Record excerpts ▸
=== Section Start ===

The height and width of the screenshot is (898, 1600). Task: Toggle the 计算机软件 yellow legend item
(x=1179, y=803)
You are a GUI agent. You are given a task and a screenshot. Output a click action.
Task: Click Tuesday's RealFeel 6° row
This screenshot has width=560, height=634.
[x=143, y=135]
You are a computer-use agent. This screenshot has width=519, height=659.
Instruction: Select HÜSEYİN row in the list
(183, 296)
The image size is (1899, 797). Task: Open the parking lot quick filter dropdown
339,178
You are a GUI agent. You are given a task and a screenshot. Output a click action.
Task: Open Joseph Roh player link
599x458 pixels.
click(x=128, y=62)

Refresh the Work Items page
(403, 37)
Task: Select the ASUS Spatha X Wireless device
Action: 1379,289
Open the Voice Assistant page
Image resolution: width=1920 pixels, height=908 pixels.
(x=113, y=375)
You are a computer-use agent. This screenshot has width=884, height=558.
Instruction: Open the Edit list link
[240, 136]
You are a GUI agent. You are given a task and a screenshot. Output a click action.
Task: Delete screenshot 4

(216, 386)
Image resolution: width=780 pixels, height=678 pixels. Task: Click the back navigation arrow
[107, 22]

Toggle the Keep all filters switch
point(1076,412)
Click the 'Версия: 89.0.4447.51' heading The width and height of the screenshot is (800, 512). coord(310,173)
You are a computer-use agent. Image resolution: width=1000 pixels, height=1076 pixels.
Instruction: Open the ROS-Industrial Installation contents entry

=== Section End ===

Your goal ▸ Would you set down every entry again, exactly?

Result ▸
The height and width of the screenshot is (898, 1600). Task: Toggle the 计算机软件 yellow legend item
(x=1179, y=803)
You are a GUI agent. You are given a task and a screenshot. Output a click action.
Task: Click Tuesday's RealFeel 6° row
This screenshot has width=560, height=634.
[x=143, y=135]
You are a computer-use agent. This screenshot has width=519, height=659.
Instruction: Select HÜSEYİN row in the list
(183, 296)
The image size is (1899, 797). Task: Open the parking lot quick filter dropdown
339,178
You are a GUI agent. You are given a task and a screenshot. Output a click action.
Task: Open Joseph Roh player link
599x458 pixels.
click(x=128, y=62)

Refresh the Work Items page
(403, 37)
Task: Select the ASUS Spatha X Wireless device
Action: 1379,289
Open the Voice Assistant page
Image resolution: width=1920 pixels, height=908 pixels.
(x=113, y=375)
You are a computer-use agent. This screenshot has width=884, height=558.
Instruction: Open the Edit list link
[240, 136]
You are a GUI agent. You are given a task and a screenshot. Output a click action.
Task: Delete screenshot 4

(216, 386)
Image resolution: width=780 pixels, height=678 pixels. Task: Click the back navigation arrow
[107, 22]

Toggle the Keep all filters switch
point(1076,412)
Click the 'Версия: 89.0.4447.51' heading The width and height of the screenshot is (800, 512). coord(310,173)
You are a computer-use agent. Image resolution: width=1000 pixels, height=1076 pixels.
Instruction: Open the ROS-Industrial Installation contents entry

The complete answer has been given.